(Texte fourni)
● ● ●
Finalement, Alias l’a remporté car en plus d’être un bon nom pour la plateforme, c’est égalementun slogan. Aussi, tout le monde peut se l’approprier et l’accoler à son nom, comme ça:

David Pieropan, alias entrepreneur.

(on connait mieux son pendant anglophone, AKA, qui veut dire Also Know As)

Le branding

Je suis un partisan de la simplicité. L’un de mes livres préférés est design? de Frédéric Metz, qui était un designer, professeur et communicateur québécois d’origine suisse dont l’influence est omniprésente aujourd’hui. Metz privilégiait la clarté et la fonction d’abord et avant tout.

Le logo Alias, c’est très simplement la très répandue typo Helvetica sur un carré rouge. Le carré a une fonction très utile. En plus d’être très voyant, il paraît bien dans le coin des vidéos. Le rouge évoque force et action, mais aussi un peu le partenaire Banque Nationale.

Certains ont dit que le carré rouge rappelle les grèves étudiantes, d’autres ont dit le logo de La Presse. C’est évident que nous n’avons rien réinventé, l’idée était d’avoir un logotype simple et facilement reconnaissable. Nous avons eu raison, le logo est désormais une icône reconnue.

Le fameux « point médian + e »

C’est le fameux Frédéric Metz qui a fait rajouter le petit accent sur le sigle de l’Uqàm, l’Université du Québec à Montréal. Un ajout qui change subtilement la marque avec beaucoup de style. Le point d’orgue du branding d’Alias, c’est l’utilisation de l’écriture inclusive avec l’ajout du point milieu pour marquer le genre des mots.

En version longue, on écrit donc alias entrepreneur·e.

Il faut donc se lancer!
● ● ●
(Données fournies)
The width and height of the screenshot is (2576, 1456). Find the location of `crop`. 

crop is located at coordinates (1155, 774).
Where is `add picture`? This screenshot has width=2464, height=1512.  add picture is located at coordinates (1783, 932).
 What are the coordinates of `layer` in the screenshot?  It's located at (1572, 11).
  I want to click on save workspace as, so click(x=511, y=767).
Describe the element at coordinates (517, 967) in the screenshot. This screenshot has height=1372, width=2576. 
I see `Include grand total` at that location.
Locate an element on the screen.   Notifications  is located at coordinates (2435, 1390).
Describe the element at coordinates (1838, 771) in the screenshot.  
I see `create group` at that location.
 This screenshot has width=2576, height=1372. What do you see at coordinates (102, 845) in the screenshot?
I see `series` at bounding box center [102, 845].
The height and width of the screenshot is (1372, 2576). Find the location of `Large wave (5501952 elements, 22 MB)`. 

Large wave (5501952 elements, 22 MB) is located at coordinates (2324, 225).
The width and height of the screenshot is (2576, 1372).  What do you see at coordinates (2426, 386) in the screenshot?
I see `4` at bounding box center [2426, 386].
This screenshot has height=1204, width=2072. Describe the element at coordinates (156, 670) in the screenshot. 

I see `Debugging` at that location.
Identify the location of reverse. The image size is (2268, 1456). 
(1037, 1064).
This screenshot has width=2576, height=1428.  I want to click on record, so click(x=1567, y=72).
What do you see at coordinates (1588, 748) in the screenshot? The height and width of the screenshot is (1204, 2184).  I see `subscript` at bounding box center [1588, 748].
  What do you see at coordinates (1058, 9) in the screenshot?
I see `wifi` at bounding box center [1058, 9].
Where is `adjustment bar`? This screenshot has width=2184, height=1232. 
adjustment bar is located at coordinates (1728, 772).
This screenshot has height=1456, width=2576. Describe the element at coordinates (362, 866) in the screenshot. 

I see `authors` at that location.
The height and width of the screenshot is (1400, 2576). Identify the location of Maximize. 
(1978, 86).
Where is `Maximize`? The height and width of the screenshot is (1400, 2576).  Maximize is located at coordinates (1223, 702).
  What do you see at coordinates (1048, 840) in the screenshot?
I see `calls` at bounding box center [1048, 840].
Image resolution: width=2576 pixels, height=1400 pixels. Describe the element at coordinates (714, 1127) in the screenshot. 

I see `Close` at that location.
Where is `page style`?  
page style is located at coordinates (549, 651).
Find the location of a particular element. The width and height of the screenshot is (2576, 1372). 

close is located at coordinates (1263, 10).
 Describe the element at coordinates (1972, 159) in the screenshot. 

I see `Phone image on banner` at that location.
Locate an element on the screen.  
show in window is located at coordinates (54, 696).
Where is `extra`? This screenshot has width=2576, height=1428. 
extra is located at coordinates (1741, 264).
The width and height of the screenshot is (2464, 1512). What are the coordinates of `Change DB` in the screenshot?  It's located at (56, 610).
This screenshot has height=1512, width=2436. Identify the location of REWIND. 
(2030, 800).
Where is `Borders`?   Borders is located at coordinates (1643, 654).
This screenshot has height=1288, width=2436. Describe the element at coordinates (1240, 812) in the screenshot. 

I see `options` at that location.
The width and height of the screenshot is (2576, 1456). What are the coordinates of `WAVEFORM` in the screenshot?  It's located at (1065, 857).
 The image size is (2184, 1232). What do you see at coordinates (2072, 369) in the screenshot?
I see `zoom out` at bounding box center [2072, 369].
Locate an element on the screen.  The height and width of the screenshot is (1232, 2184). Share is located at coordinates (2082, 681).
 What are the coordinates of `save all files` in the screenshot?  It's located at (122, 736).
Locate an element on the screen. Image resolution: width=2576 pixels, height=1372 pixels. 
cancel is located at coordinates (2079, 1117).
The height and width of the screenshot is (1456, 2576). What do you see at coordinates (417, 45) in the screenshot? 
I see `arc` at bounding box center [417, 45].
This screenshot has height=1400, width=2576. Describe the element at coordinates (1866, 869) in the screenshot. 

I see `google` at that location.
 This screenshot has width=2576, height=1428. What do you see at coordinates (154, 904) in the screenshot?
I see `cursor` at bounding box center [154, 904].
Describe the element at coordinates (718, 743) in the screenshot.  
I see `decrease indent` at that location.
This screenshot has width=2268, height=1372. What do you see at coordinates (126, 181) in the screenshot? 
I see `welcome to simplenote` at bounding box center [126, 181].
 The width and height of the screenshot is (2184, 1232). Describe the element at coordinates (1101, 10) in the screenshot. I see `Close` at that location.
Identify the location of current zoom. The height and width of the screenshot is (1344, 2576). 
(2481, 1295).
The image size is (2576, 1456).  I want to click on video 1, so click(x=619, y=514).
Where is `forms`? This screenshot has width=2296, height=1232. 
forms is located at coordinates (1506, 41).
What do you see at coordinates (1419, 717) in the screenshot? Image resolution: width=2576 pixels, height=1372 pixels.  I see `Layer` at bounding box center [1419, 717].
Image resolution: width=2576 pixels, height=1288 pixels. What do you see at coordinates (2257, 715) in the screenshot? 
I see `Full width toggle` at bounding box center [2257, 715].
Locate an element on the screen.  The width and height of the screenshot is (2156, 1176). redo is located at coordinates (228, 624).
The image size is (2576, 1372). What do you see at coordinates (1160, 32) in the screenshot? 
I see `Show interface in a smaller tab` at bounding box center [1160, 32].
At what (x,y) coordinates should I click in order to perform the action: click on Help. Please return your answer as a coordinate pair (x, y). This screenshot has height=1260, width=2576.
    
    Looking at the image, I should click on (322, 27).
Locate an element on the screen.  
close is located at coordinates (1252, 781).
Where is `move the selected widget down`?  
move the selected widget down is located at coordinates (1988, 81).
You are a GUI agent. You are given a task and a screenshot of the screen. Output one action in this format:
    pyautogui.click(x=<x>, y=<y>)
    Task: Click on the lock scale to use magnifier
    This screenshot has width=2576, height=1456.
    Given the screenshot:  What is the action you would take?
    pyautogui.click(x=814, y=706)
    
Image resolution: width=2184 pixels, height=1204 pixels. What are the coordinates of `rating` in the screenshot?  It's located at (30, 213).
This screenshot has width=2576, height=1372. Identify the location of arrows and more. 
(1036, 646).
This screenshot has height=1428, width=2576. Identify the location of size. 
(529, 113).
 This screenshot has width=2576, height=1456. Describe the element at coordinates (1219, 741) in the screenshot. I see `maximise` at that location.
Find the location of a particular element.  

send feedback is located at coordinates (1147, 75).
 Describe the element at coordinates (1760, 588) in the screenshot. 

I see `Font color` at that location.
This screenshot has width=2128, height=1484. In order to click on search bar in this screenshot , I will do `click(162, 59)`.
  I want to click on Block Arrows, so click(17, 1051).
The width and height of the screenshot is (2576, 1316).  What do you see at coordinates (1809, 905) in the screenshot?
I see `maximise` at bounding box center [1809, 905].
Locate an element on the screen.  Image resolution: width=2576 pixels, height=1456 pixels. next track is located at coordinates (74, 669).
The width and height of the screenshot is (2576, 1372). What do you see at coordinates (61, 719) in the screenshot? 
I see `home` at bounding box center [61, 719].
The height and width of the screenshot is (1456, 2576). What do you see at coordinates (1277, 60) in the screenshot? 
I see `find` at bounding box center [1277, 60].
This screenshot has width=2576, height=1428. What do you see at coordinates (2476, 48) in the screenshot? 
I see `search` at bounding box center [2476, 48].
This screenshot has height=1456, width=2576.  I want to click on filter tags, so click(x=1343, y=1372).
● ● ●
(Actions demandées)
A. D’après le texte fourni, quelle typographie compose le logo Alias ?
B. Indiquez pour chaque affirmation si elle concorde avec le texte fourni, en citant les mots du texte qui tranchent. (i) Frédéric Metz était un designer québécois d’origine suisse. (ii) Le carré rouge du logo a été choisi pour rappeler les grèves étudiantes. (iii) Frédéric Metz a fait ajouter un accent sur le sigle de l’Uqàm.
C. Veuillez recopier à l’identique, s’il vous plaît, le passage du texte fourni qui s’ouvre sur les mots « Certains ont dit » et se clôt sur « genre des mots. ».

(Réponses attendues)
A. La typo Helvetica, posée sur un carré rouge.

B.
(i) Oui : « un designer, professeur et communicateur québécois d’origine suisse ».
(ii) Non : « Certains ont dit que le carré rouge rappelle les grèves étudiantes » ; or « l’idée était d’avoir un logotype simple et facilement reconnaissable ».
(iii) Oui : « C’est le fameux Frédéric Metz qui a fait rajouter le petit accent sur le sigle de l’Uqàm ».

C.
Certains ont dit que le carré rouge rappelle les grèves étudiantes, d’autres ont dit le logo de La Presse. C’est évident que nous n’avons rien réinventé, l’idée était d’avoir un logotype simple et facilement reconnaissable. Nous avons eu raison, le logo est désormais une icône reconnue.

Le fameux « point médian + e »

C’est le fameux Frédéric Metz qui a fait rajouter le petit accent sur le sigle de l’Uqàm, l’Université du Québec à Montréal. Un ajout qui change subtilement la marque avec beaucoup de style. Le point d’orgue du branding d’Alias, c’est l’utilisation de l’écriture inclusive avec l’ajout du point milieu pour marquer le genre des mots.